WORK REQUIRED: Only what runs from the line with "Screen dimensions: 750x437" to the end of the data should appear in the answer, exactly as written and without pictures.

Pixel coordinate grounding data:
===============

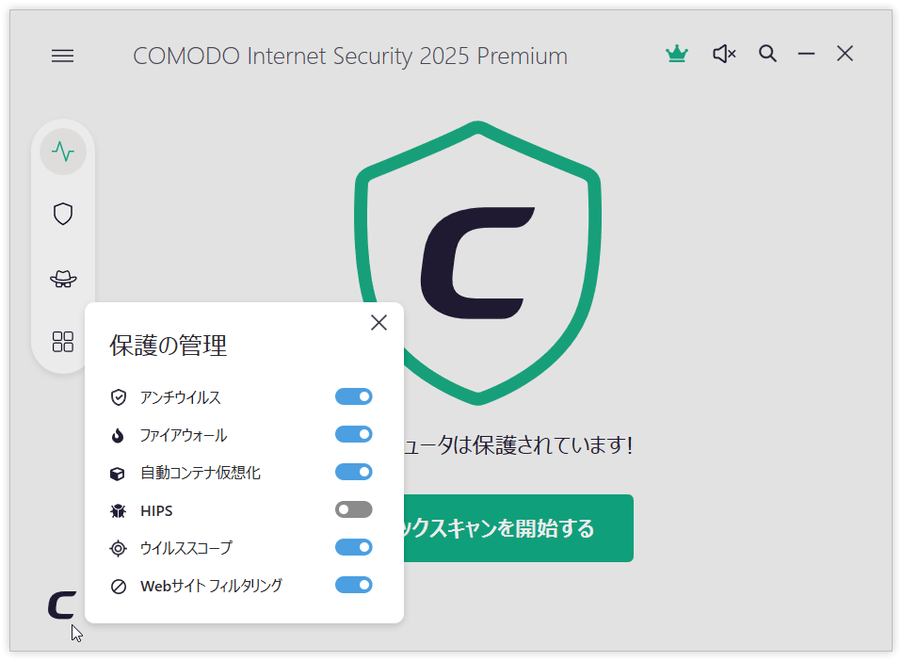Click the green crown premium icon
This screenshot has height=661, width=902.
[x=676, y=54]
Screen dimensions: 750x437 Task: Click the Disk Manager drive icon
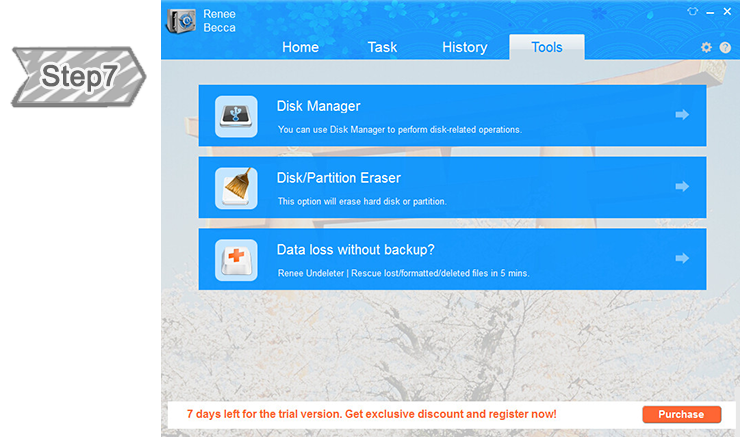[236, 116]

===============

RESPONSE TO THE TASK:
Screen dimensions: 750x437 Task: Click the Disk Manager drive icon
[236, 116]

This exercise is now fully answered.